======== INPUT FOR THIS TASK ========

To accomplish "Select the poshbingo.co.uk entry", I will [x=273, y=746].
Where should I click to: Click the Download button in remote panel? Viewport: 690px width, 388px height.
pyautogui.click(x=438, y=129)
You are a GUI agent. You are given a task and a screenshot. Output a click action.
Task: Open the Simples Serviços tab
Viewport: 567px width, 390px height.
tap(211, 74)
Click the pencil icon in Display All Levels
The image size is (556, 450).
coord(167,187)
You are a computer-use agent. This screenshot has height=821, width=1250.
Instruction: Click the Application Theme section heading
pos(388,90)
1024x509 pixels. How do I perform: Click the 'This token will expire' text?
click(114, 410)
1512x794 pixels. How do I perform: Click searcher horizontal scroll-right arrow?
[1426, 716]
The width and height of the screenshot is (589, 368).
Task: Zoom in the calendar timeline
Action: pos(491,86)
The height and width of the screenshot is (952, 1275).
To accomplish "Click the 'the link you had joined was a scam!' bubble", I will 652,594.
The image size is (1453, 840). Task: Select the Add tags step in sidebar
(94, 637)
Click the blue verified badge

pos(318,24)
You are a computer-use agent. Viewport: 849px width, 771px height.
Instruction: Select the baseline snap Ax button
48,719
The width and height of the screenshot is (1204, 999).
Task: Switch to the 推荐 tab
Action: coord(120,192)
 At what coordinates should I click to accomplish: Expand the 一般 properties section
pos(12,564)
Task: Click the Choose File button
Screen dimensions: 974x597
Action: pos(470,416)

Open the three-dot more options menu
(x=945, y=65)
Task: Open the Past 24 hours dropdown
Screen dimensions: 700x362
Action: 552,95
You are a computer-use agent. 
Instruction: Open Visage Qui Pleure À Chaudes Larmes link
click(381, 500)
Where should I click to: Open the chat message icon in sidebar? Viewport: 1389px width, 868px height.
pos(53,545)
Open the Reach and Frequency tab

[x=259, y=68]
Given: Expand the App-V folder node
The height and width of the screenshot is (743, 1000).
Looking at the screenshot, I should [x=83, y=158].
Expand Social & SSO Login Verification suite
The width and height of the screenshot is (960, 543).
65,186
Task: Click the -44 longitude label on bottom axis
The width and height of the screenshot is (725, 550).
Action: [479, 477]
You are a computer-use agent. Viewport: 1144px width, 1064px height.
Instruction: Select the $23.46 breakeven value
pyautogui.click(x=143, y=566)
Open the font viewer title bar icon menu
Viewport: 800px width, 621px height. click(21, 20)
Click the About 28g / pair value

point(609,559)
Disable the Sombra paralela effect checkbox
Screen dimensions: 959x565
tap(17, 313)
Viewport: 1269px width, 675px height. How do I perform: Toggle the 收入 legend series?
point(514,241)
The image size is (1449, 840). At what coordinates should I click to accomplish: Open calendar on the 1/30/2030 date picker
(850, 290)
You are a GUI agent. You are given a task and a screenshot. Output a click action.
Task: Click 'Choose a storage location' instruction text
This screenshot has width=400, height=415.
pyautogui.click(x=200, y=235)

========

PROBLEM REQUIREMENTS: The number alone is the answer: work out how many lines in the data contain "agent".

SOLVED EXERCISE: 6